The poet, photographer, and businessman Ramsay Wood once told me that identifying as “poet” was much better than being just a “writer.” I wasn’t sure why but I know now. A poet as an identity vouches a greater connection to the mysterious and valuable—it is a higher-level kind of identity.
It is up to all of us to find a higher-level identity, something that connects and unites all our various elements, something that stops one of our multiple selves murdering the others, something that encourages the growth of all aspects of our personality. The kind of things you micromaster over time will give clues about which higher-level identity is appropriate to you. Merely being aware of it will help you find an identity that works to integrate your life better.
If you overdevelop strength of mind, you may end up despising others—a failure of empathetic development. If you overdevelop caring you may end up stunting someone’s ability to stand on their own feet—a failure of perception. But just because an overdevelopment of one aspect is so obviously grotesque doesn’t mean we can’t try to work on developing ALL aspects.
Having a polymathic worldview might lead you to dabble in many things. Micromastery is the way to turn dabbling into a glimpse of your true and amazing potential. Micromastery is practical polymathy. It’s a way to really achieve a dream of doing many things—your personal bucket list, like the wish lists of Clifford Pickover.
It’s also a great way into a subject you may eventually choose to master. I have seen people who would be classified as delinquent and incapable of learning anything new walk out of an aikido dojo after a year with a black belt. They started by learning a single move. A micromastery.
I’ve met people with little formal educational background who have studied a hard foreign language to fluency. They started by entering a language school to find out how to order a meal and a coffee. A micromastery.

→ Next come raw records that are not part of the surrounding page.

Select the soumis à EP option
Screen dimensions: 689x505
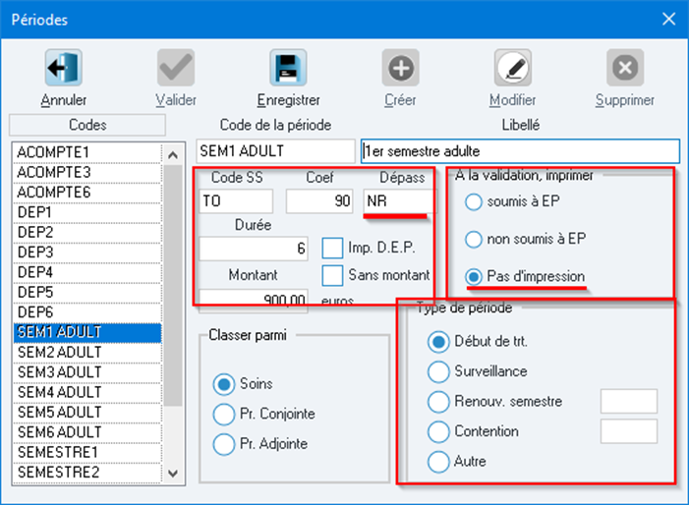pyautogui.click(x=473, y=202)
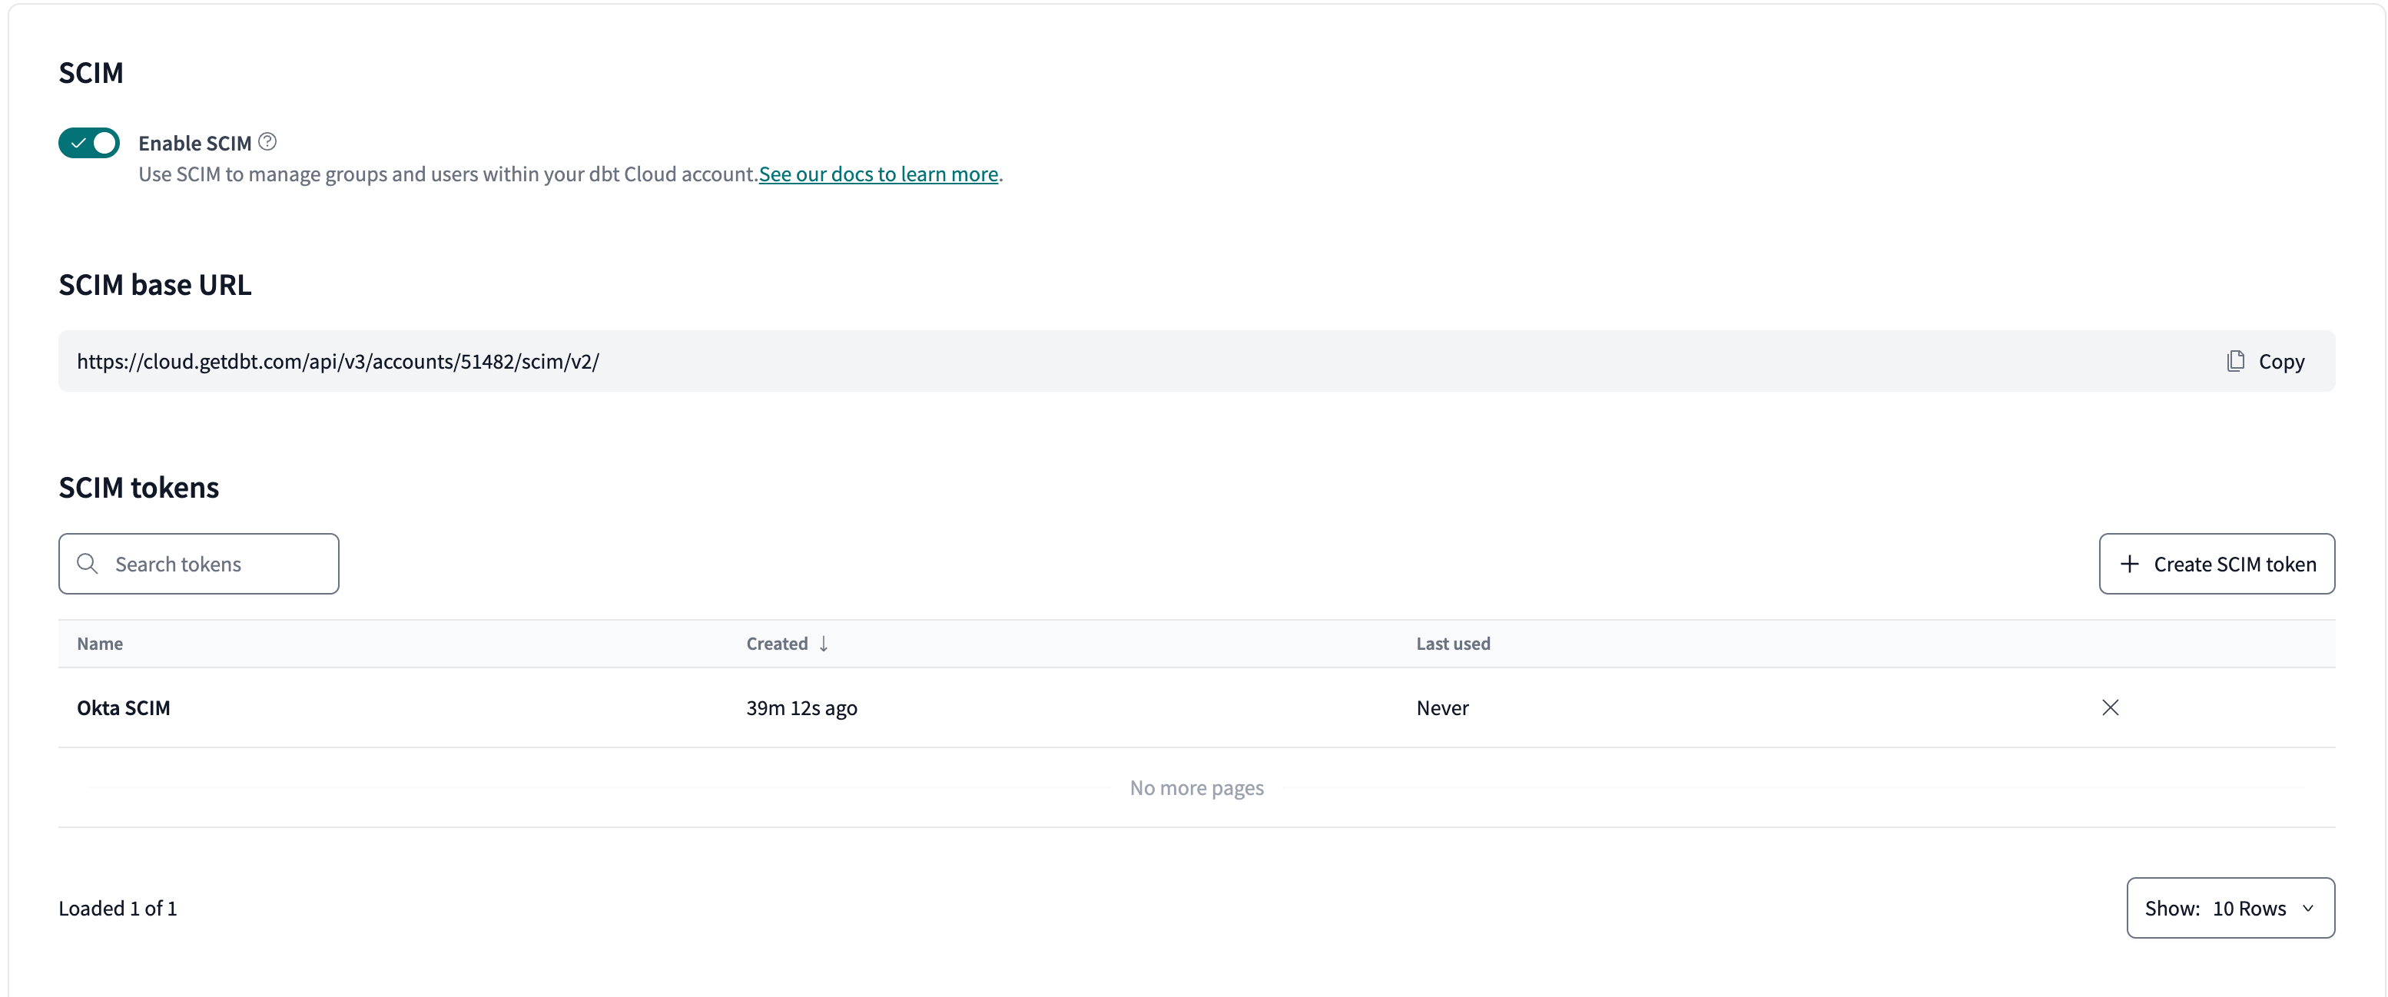Viewport: 2388px width, 997px height.
Task: Click the magnifying glass in the token search
Action: tap(88, 563)
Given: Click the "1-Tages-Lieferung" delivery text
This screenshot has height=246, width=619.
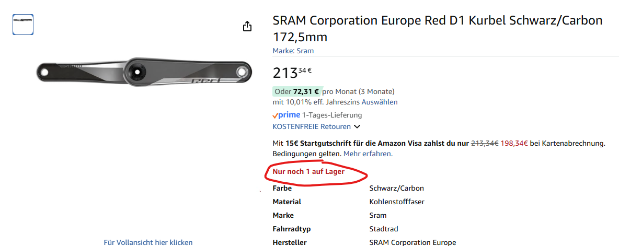Looking at the screenshot, I should tap(332, 115).
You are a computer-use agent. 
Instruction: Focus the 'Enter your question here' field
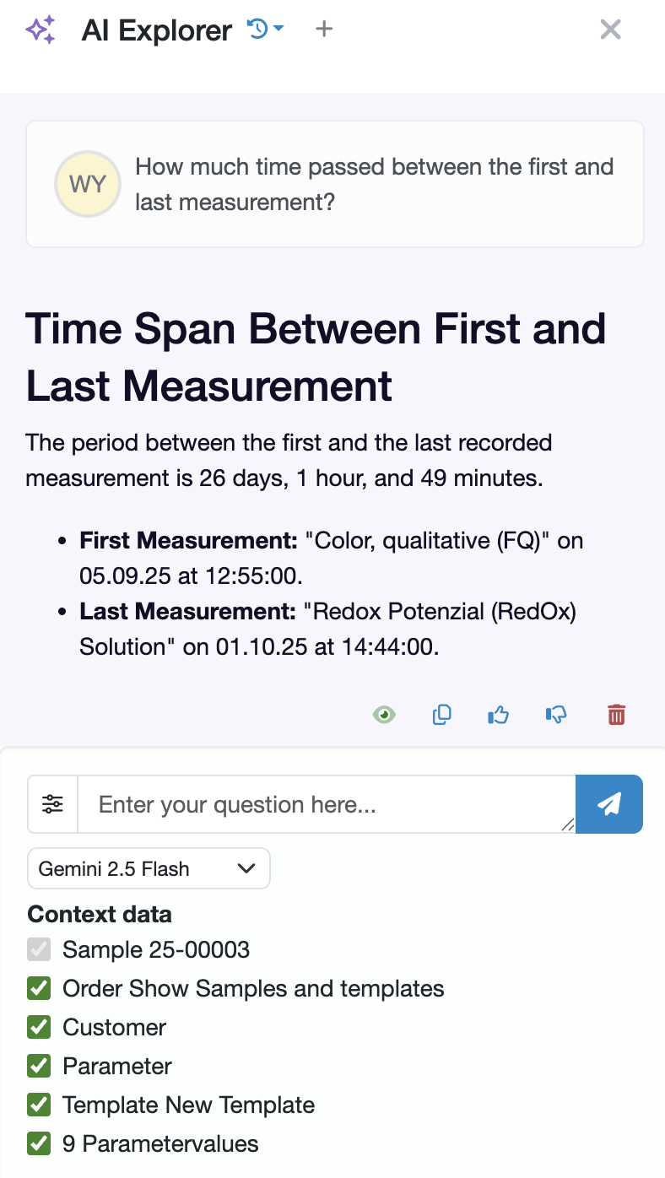[327, 804]
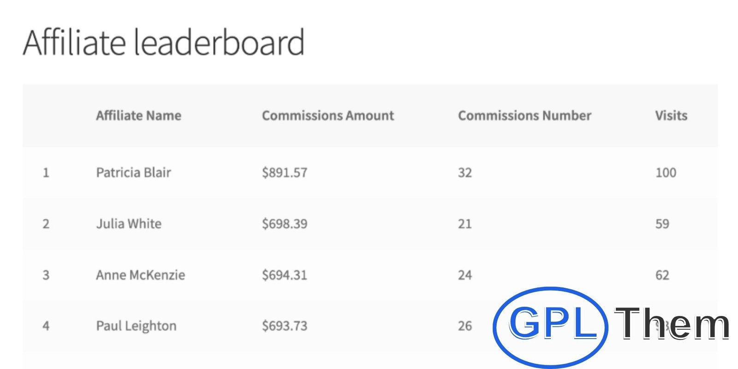Select affiliate name Paul Leighton

(136, 326)
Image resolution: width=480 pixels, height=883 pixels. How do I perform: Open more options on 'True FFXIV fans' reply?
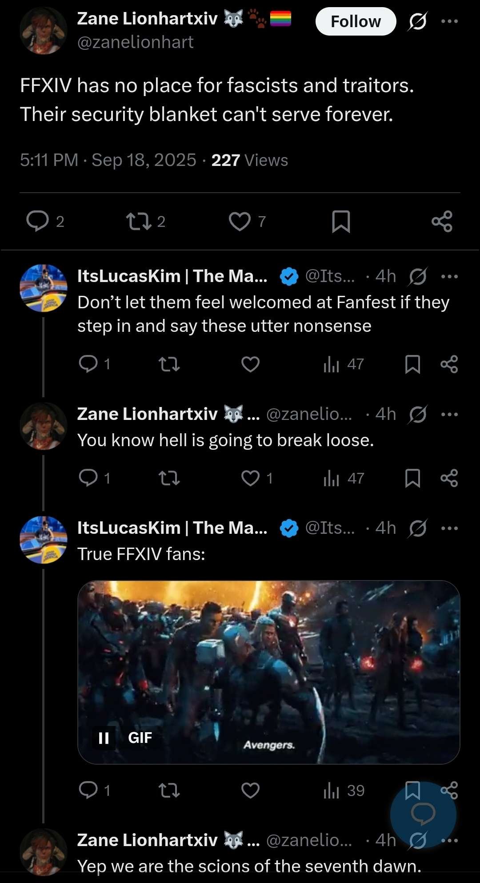[x=449, y=528]
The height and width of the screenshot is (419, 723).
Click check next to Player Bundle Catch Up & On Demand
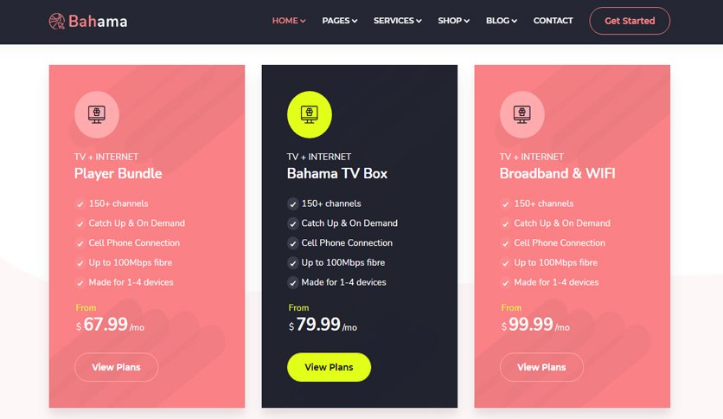(80, 224)
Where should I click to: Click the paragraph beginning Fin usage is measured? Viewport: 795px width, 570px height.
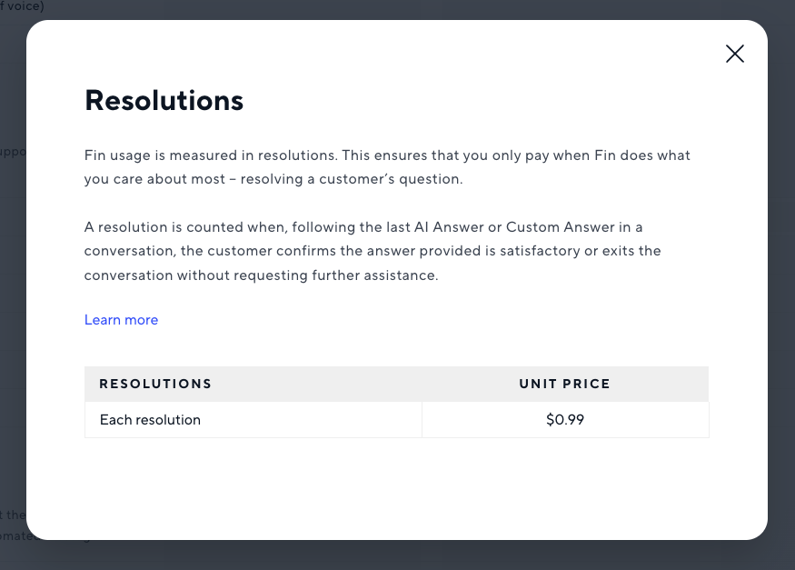[387, 167]
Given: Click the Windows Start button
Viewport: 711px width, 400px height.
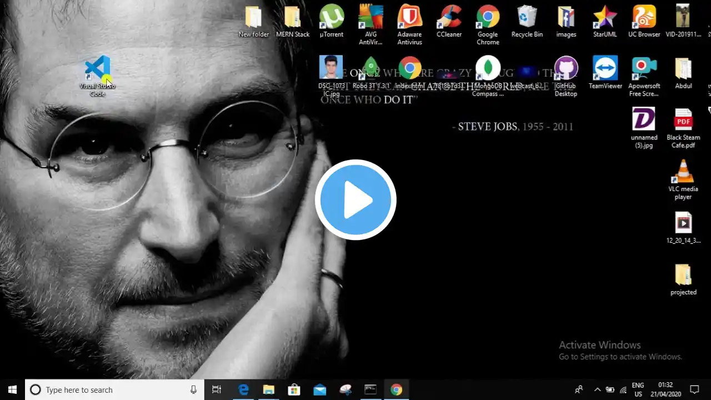Looking at the screenshot, I should pyautogui.click(x=12, y=389).
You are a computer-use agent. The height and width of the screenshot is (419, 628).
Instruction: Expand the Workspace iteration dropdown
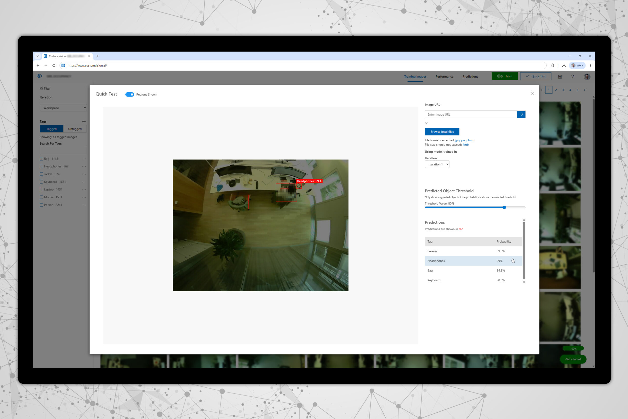click(63, 108)
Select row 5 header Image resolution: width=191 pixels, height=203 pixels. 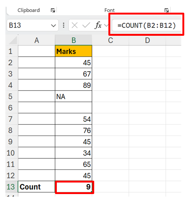(x=12, y=96)
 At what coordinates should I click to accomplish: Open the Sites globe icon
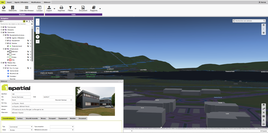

Micromastery is about regaining the permission to be interested and involved. In certain eras this philosophy was embraced; how else do we explain the explosions of talent in the “polymathic” phases of history—Islamic Spain, Elizabethan England, Revolutionary America? Once people grasp that their task is to develop their potential in every direction, then the world becomes a better, brighter, more enlightened place.
It is the very opposite of any form of narrow-minded fundamentalism that seeks to enslave people to further a worldview. In a small way, micromastery is the first step to becoming truly superhuman.